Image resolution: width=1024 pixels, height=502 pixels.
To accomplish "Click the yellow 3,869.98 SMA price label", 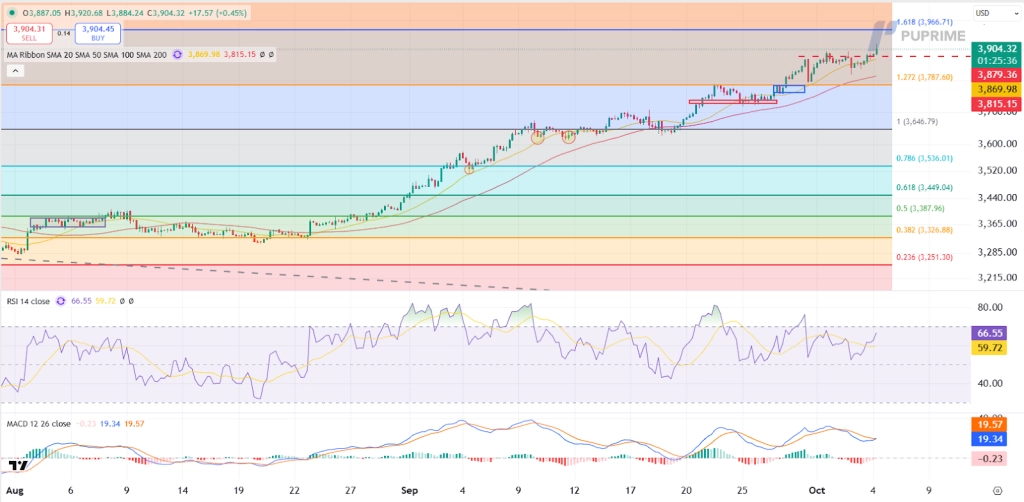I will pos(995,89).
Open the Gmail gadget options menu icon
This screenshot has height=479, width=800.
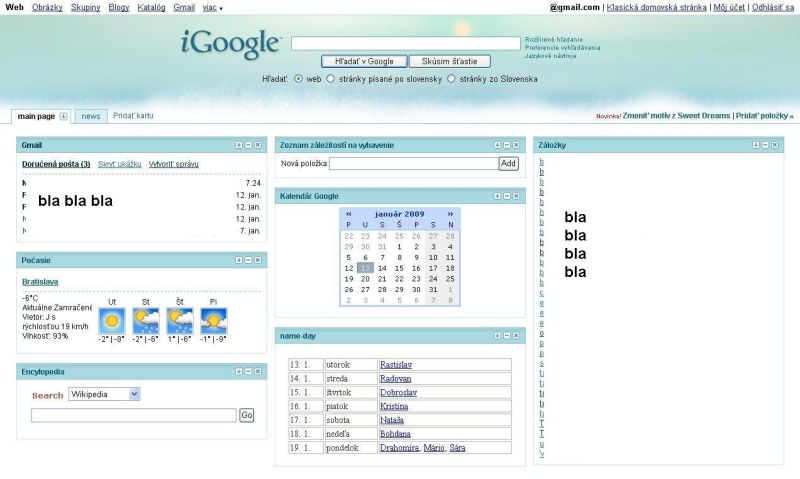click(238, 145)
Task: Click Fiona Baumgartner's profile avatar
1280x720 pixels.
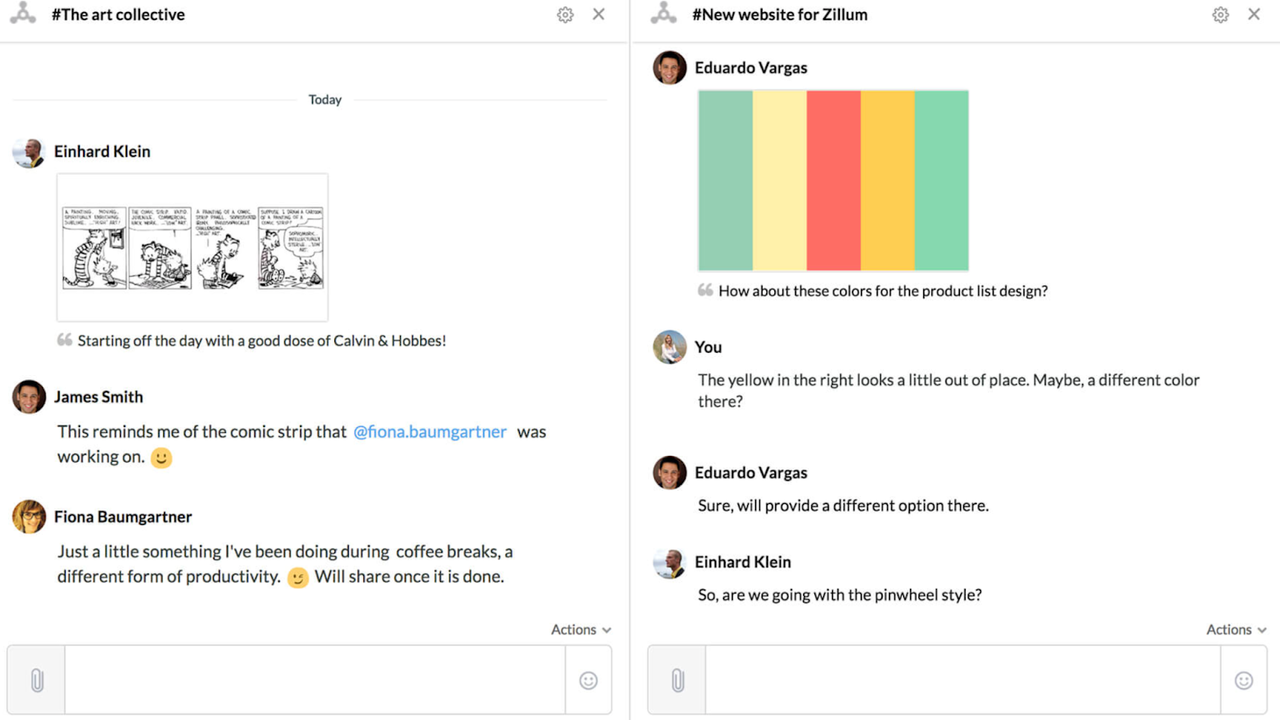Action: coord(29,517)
---
Extract, word for word, every line from the one holding "Open the Gmail gadget options menu icon" through the closing line of the data above. Do not include any pictures.

Open the Gmail gadget options menu icon
This screenshot has height=479, width=800.
click(238, 145)
Task: Click Fiona Baumgartner's profile avatar
1280x720 pixels.
Action: coord(29,517)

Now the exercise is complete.